Reviews from Amazon

Noah Nathan

A must-read . . . A wealth of knowledge along with important items which need to be considered.

This is a very useful and informative guide. As a whistleblower attorney, author and CEO of a national office that confronts workplace bullying, harassment, retaliation and other issues associated with whistleblowing, I can say with authority that this book is beneficial.  . . . the author should be commended and thanked for producing this needed work. It is voluminous but valuable!

Nicole Sloane

Terrific read. I am a whistleblower and an attorney. Wish I would have read this before becoming a whistleblower.

Ashley Binetti

Excellent overview of whistleblower law by an expert in the field with 30+ years of experience. I particularly love the new international corruption toolkit! If you’re an attorney, a whistleblower, or someone just interested in learning more about this exciting area of law, I’d highly recommend picking up a copy.

Fiona14

The Whistleblower’s Handbook is a very useful guide for whistleblowers and helped me learn my rights and the various laws that apply to me. I especially liked the inclusion of the charts and graphs, which helped illustrate the impact of these laws.

T.M.Y.

Extremely helpful and easy to use resource for anybody who finds themselves in the difficult position of trying to bring the truth to light.

A Whistleblowers Perspective

By Jeffery A. Conklin

I am a Federal Employee Whistleblower,

I just purchased and read the book “The Whistleblowers Handbook” and I found it a remarkably practical guide that validated many of the conclusions that I have had to make in the (so far) two year process of seeking remedy to my retaliation. I wish I had had this two years ago when I started. It is detailed and technical enough to be useful in a practical way and written in such a way a to be understandable by non-attorneys.

I have had a Whistleblower Case pending as a federal employee over retaliation for the disclosure of laws, rules, and regulations to the agency Inspector General. I wish so much I had had this book when I initiated my complaint.

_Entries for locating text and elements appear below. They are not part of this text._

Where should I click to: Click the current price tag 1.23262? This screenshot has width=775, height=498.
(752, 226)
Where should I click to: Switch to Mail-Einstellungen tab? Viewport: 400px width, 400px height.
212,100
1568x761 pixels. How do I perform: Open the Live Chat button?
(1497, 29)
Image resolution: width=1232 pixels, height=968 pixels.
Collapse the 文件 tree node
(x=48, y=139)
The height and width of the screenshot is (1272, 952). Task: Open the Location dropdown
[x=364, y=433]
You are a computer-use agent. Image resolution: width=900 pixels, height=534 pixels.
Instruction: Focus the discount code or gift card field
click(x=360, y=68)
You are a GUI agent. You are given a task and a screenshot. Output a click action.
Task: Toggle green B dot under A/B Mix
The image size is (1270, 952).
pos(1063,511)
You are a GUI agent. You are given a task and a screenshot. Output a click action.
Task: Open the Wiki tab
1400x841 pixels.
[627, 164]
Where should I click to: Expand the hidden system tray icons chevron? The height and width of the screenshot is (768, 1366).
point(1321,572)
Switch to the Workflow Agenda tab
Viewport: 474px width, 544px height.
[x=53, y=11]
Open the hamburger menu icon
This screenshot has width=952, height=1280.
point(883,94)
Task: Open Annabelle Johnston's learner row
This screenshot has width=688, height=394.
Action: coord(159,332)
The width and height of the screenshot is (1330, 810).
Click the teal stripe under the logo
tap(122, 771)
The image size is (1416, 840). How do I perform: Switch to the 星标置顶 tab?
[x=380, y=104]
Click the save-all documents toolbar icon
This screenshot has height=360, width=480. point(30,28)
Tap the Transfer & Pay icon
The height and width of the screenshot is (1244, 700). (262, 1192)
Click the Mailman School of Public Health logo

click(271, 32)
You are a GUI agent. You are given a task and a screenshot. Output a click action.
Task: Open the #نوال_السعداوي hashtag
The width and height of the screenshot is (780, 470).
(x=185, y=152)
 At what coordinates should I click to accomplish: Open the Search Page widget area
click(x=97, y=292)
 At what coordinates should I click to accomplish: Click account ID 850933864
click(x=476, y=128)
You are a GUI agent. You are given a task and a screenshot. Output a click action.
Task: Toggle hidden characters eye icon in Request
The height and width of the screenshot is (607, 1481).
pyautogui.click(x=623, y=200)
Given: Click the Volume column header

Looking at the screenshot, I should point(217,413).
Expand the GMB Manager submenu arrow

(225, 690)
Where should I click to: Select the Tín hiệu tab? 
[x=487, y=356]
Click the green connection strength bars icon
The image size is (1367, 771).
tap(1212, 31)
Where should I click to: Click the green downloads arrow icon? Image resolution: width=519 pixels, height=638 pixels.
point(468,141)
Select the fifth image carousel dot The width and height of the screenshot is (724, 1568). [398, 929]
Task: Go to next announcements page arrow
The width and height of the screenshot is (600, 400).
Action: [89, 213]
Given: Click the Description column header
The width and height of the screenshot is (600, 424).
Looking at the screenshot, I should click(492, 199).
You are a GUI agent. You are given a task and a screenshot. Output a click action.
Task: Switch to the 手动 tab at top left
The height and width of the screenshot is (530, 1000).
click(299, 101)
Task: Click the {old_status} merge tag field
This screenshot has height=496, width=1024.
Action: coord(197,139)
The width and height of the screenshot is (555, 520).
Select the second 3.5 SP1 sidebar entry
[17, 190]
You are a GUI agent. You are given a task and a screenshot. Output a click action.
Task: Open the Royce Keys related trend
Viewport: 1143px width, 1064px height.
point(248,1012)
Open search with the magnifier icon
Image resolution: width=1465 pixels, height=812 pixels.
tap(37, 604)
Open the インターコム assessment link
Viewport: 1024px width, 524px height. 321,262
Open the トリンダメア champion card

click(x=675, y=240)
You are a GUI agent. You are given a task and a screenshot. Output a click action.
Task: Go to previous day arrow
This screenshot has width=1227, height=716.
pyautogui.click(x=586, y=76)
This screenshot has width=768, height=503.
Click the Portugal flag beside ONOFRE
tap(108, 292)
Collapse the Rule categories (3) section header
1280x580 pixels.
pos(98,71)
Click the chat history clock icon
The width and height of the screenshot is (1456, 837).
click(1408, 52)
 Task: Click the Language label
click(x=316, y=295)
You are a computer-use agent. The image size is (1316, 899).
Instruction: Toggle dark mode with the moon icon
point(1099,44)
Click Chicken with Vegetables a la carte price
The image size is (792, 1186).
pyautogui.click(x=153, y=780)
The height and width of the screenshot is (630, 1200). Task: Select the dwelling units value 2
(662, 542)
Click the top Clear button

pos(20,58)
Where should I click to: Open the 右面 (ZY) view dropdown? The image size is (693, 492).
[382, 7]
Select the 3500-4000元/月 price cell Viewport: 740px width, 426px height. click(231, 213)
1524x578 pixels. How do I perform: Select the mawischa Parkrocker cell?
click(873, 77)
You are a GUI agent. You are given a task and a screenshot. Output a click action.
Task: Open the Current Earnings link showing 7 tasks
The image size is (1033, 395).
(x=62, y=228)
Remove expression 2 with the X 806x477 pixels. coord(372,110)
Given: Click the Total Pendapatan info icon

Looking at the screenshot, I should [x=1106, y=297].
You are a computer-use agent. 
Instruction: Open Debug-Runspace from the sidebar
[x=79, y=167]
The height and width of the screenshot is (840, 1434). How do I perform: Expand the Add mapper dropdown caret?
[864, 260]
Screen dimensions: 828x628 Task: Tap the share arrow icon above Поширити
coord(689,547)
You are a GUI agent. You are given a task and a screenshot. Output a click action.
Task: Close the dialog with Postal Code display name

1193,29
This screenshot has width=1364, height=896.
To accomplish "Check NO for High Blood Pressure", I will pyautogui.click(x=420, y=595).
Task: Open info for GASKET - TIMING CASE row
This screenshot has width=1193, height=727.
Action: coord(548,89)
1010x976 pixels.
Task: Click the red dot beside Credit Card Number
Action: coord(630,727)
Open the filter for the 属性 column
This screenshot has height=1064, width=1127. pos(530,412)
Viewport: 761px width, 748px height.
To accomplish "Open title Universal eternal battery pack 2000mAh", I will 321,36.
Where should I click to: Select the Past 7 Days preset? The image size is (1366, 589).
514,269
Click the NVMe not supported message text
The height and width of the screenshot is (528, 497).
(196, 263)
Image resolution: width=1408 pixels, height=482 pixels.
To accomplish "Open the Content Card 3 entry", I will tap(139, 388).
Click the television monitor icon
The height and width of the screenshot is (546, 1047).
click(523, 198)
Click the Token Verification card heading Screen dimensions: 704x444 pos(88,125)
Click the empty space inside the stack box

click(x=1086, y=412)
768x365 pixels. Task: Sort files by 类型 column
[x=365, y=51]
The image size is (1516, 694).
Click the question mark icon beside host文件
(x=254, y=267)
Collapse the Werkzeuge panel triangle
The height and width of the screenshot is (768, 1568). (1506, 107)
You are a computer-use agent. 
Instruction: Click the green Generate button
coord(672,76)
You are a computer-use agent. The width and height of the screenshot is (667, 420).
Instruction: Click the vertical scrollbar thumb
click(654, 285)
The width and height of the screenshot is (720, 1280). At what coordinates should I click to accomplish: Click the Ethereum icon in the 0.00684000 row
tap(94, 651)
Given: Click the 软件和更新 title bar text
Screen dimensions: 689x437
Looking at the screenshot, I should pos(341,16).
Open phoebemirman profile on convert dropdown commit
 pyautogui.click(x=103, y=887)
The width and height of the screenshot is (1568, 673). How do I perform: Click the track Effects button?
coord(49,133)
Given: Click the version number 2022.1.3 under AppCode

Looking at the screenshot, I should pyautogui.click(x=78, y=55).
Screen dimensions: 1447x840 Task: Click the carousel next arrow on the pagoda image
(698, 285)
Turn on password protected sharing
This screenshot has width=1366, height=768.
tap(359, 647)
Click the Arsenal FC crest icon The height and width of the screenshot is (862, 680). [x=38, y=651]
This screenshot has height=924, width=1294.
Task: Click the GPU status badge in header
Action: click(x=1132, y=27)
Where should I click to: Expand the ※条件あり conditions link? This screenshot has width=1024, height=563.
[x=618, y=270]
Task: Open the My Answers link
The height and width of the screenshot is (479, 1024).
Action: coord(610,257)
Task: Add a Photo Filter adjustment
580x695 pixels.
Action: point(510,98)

It was most discouraging (but unfortuantely accurate as I have come to understand it) to see Mr. Kohn describe the federal employees Whistleblower Protection Act as “…generally considered to be one of the weaker whistleblower laws…”

It was most encouraging to go thru Checklist 5 (Proof of Retaliation) and be able to check off most of the indicators their as relevent to my case. The six checklists by themselves are worth the price of the book for any Federal Whistleblower attemtping to advocate for themself Pro Se.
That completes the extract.